### Records to use

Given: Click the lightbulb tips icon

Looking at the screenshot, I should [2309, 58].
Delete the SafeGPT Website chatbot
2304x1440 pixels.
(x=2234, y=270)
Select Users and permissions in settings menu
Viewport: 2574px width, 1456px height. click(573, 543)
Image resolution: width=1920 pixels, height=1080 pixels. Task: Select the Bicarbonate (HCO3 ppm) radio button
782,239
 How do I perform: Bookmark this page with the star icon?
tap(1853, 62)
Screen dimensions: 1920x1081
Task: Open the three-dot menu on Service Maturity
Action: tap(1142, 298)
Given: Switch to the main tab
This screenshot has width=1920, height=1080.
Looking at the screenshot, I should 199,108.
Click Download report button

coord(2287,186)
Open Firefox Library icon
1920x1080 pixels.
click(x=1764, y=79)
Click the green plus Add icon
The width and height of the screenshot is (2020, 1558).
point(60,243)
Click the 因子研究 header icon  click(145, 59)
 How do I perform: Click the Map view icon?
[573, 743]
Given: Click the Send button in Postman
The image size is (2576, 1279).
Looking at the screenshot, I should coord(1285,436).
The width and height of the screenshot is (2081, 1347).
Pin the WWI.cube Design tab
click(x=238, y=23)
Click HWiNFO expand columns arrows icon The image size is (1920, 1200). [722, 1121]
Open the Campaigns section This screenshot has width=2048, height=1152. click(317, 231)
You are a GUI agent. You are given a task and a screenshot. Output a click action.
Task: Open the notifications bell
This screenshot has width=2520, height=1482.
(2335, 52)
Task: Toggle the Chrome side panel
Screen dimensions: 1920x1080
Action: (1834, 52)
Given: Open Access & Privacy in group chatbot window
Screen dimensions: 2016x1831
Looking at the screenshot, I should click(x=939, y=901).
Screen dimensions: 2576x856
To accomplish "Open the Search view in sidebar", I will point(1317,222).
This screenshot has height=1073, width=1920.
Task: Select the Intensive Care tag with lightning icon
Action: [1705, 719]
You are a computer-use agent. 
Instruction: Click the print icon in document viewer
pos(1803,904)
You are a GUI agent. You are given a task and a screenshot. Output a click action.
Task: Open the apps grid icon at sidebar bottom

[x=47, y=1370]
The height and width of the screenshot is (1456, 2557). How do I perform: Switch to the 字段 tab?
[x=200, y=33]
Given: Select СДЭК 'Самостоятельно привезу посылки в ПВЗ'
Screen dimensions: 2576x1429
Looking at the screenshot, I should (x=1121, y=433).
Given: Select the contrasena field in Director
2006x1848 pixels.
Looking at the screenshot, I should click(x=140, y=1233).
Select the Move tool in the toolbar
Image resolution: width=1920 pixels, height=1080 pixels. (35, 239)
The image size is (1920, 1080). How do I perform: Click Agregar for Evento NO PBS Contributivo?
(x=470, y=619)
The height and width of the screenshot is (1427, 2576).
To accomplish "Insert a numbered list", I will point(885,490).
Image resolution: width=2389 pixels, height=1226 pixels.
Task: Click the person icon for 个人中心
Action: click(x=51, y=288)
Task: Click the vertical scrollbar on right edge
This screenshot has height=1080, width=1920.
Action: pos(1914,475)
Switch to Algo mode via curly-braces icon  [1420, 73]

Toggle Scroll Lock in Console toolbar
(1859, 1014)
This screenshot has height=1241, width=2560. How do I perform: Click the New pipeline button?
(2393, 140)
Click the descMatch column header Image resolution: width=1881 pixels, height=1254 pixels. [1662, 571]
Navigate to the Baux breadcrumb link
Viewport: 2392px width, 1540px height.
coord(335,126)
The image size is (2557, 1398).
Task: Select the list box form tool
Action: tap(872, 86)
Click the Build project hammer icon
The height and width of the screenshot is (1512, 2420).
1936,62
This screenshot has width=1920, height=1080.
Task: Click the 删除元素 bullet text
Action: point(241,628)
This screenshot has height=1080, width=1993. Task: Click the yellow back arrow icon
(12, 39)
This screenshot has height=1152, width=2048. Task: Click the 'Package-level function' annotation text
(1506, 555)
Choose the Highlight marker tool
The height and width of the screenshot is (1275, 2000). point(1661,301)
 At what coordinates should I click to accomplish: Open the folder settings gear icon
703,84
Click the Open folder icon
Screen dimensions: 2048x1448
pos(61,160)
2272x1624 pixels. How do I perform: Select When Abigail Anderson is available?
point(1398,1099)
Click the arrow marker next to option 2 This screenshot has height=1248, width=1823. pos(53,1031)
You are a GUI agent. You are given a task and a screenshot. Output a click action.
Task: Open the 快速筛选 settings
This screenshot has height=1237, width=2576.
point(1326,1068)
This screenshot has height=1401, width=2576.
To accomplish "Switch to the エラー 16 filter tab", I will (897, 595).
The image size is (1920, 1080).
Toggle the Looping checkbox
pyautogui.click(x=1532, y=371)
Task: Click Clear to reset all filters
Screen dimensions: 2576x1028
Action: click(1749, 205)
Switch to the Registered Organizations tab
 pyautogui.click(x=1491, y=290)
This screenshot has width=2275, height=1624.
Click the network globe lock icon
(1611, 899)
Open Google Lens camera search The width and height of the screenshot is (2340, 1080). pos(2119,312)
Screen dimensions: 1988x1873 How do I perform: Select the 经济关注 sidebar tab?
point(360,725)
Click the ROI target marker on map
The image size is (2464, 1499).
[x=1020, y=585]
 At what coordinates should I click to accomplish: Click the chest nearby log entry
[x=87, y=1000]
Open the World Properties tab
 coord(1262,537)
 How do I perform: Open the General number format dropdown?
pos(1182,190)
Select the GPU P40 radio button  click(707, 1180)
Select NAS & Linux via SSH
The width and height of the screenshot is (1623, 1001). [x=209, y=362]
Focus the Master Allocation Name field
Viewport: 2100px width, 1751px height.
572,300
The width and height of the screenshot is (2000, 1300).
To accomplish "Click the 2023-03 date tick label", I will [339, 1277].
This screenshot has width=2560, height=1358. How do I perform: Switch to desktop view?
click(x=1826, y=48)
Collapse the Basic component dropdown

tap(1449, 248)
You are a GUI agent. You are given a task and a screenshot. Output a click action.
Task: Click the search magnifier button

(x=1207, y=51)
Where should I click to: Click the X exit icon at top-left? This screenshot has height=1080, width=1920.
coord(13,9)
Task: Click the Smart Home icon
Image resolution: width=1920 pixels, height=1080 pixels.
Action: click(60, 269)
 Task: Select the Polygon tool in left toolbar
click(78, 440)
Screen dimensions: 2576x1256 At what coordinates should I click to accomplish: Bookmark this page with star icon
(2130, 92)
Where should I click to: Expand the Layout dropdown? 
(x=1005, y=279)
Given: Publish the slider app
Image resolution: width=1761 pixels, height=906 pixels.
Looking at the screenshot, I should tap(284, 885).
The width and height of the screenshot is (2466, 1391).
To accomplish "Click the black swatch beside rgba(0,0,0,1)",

### Aim of the exercise
Look back at the data above. Transcribe exactly the lines starting at the line that contains "Task: Toggle the Chrome side panel" and ending at the line that contains "Navigate to the Baux breadcrumb link".

### Task output
Task: Toggle the Chrome side panel
Screen dimensions: 1920x1080
Action: (1834, 52)
Given: Open Access & Privacy in group chatbot window
Screen dimensions: 2016x1831
Looking at the screenshot, I should click(x=939, y=901).
Screen dimensions: 2576x856
To accomplish "Open the Search view in sidebar", I will point(1317,222).
This screenshot has height=1073, width=1920.
Task: Select the Intensive Care tag with lightning icon
Action: [1705, 719]
You are a computer-use agent. 
Instruction: Click the print icon in document viewer
pos(1803,904)
You are a GUI agent. You are given a task and a screenshot. Output a click action.
Task: Open the apps grid icon at sidebar bottom

[x=47, y=1370]
The height and width of the screenshot is (1456, 2557). How do I perform: Switch to the 字段 tab?
[x=200, y=33]
Given: Select СДЭК 'Самостоятельно привезу посылки в ПВЗ'
Screen dimensions: 2576x1429
Looking at the screenshot, I should (x=1121, y=433).
Given: Select the contrasena field in Director
2006x1848 pixels.
Looking at the screenshot, I should click(x=140, y=1233).
Select the Move tool in the toolbar
Image resolution: width=1920 pixels, height=1080 pixels. (35, 239)
The image size is (1920, 1080). How do I perform: Click Agregar for Evento NO PBS Contributivo?
(x=470, y=619)
The height and width of the screenshot is (1427, 2576).
To accomplish "Insert a numbered list", I will point(885,490).
Image resolution: width=2389 pixels, height=1226 pixels.
Task: Click the person icon for 个人中心
Action: click(x=51, y=288)
Task: Click the vertical scrollbar on right edge
This screenshot has height=1080, width=1920.
Action: pos(1914,475)
Switch to Algo mode via curly-braces icon  [1420, 73]

Toggle Scroll Lock in Console toolbar
(1859, 1014)
This screenshot has height=1241, width=2560. How do I perform: Click the New pipeline button?
(2393, 140)
Click the descMatch column header Image resolution: width=1881 pixels, height=1254 pixels. [1662, 571]
Navigate to the Baux breadcrumb link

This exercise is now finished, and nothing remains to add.